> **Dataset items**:
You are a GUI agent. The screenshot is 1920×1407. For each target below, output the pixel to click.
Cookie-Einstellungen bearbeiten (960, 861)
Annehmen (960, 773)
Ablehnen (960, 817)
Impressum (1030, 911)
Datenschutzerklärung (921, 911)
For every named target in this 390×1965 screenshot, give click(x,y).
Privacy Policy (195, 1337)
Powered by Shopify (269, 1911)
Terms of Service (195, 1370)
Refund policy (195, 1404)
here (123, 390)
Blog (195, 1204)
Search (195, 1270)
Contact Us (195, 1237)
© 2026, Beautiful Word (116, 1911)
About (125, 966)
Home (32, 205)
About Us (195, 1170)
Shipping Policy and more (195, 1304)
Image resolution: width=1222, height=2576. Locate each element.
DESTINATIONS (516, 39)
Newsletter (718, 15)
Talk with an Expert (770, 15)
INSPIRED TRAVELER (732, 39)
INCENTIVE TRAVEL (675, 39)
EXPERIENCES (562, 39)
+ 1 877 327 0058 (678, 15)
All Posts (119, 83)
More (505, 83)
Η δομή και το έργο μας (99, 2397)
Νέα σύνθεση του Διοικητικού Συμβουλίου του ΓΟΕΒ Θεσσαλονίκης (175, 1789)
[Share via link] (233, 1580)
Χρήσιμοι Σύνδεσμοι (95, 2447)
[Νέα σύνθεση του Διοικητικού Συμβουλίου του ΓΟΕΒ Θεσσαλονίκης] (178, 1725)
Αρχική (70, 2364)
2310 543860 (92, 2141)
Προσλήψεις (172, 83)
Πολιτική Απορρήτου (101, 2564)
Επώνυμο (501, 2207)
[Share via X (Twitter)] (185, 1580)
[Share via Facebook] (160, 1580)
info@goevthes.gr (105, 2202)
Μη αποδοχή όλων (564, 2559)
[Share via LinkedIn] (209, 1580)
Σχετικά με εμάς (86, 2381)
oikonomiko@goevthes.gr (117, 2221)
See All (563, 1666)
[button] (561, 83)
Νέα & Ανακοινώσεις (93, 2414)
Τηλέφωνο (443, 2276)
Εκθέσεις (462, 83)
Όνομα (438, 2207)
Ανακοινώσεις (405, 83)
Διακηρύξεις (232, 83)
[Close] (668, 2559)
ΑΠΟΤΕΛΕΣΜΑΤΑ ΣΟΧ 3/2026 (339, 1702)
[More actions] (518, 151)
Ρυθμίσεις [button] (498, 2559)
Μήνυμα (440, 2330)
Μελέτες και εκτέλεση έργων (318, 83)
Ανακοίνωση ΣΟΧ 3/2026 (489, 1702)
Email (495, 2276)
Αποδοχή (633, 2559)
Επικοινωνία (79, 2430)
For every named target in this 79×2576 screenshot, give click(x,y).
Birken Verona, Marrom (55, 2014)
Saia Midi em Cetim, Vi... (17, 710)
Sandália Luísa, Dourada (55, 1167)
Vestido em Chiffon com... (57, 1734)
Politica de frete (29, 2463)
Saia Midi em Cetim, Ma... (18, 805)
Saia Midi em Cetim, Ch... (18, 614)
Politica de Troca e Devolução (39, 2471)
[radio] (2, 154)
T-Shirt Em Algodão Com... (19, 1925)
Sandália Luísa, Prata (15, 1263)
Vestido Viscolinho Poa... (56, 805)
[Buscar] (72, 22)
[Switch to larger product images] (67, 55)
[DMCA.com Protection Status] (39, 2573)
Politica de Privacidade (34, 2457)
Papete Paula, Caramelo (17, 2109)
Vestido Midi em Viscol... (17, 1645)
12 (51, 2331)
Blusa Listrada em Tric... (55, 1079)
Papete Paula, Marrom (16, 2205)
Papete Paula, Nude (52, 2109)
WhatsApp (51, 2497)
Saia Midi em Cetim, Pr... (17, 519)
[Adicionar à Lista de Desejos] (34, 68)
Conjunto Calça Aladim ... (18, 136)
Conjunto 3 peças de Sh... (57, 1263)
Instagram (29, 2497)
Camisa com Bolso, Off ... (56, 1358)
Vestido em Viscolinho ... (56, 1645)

> **WHAT NEEDS TO BE DONE**:
From the very first line of the data through the line with "Datenschutzerklärung (921, 911)" in it, please reproduce each line exactly and output nothing more.

> **ANSWER FOR THIS EXERCISE**:
You are a GUI agent. The screenshot is 1920×1407. For each target below, output the pixel to click.
Cookie-Einstellungen bearbeiten (960, 861)
Annehmen (960, 773)
Ablehnen (960, 817)
Impressum (1030, 911)
Datenschutzerklärung (921, 911)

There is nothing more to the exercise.